Al contrario, sviluppare un proprio piano per lo sviluppo di lanciatori significa essere indipendenti nella programmazione, creare posti di lavoro. Per esempio, oltre 100 industrie europee sono state coinvolte nello sviluppo e nella costruzione dei lanciatori Ariane. Infine, come nel caso dell’Ariane4 e dell’Ariane5, l’ESA può proporsi sul mercato mondiale vendendo essa stessa i propri servizi di lancio. È stato calcolato che per ogni euro investito nello sviluppo dei lanciatori Ariane, ne sono stati prodotti almeno 4 a tutto vantaggio dell’economia europea.

Quali sono i piani per il futuro?

Vega - artist's impression
Vega - artist's impression

Certamente per ridurre in modo significativo il costo di ogni singolo lancio, è necessario sviluppare un tipo di lanciatore riutilizzabile. Al momento siamo nella fase sperimentale, di studio, preparazione e definizione. Seguirà la fase di sviluppo vero e proprio che indicativamente dovrebbe mettere in grado l’ESA di avere un lanciatore utilizzabile per più lanci entro il 2007.

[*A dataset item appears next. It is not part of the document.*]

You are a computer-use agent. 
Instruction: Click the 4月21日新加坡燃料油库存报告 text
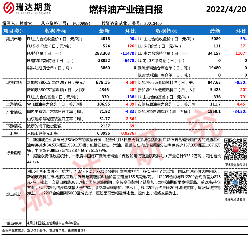tap(53, 223)
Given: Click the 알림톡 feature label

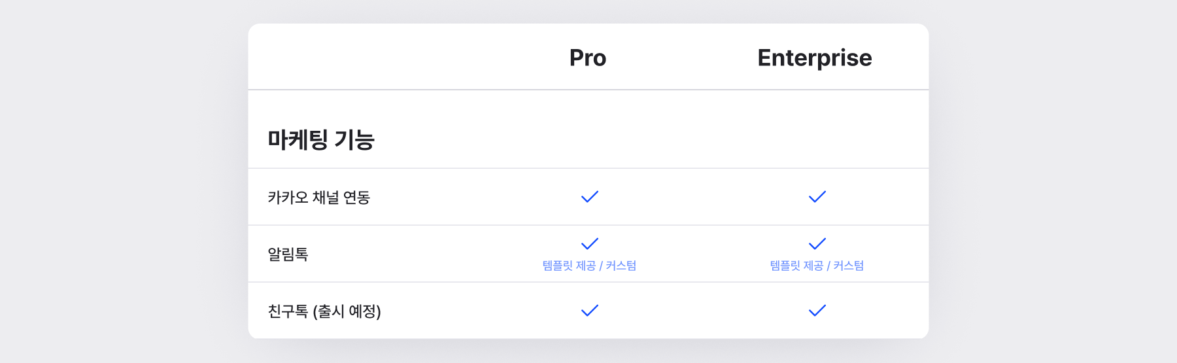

Nel frattempo, la famiglia dei lanciatori si accresce: Vega è il “piccolo” della famiglia dei lanciatori, messo a punto sfruttando la tecnologia sviluppata per gli Ariane4 e Ariane5. Dovrebbe essere pronto per il primo volo per il 2005. Vega sarà un lanciatore di circa 120 tonnellate al momento del lancio, dimensioni ridotte rispetto al gigantesco Ariane5, che al momento del lancio è circa 750 tonnellate. Vega sarà in grado di portare in orbita satelliti fino a circa 1 tonnellata, per i quali sarebbe sprecato utilizzare un Ariane4 o 5. Sarebbe un po’ come noleggiare un Tir per andare a fare la spesa settimanale. Vega garantisce invece un servizio di lanci a costo ridotto, fruibili anche a nuove categorie di utilizzatori e non soltanto ad agenzie spaziali o a grandi complessi industriali.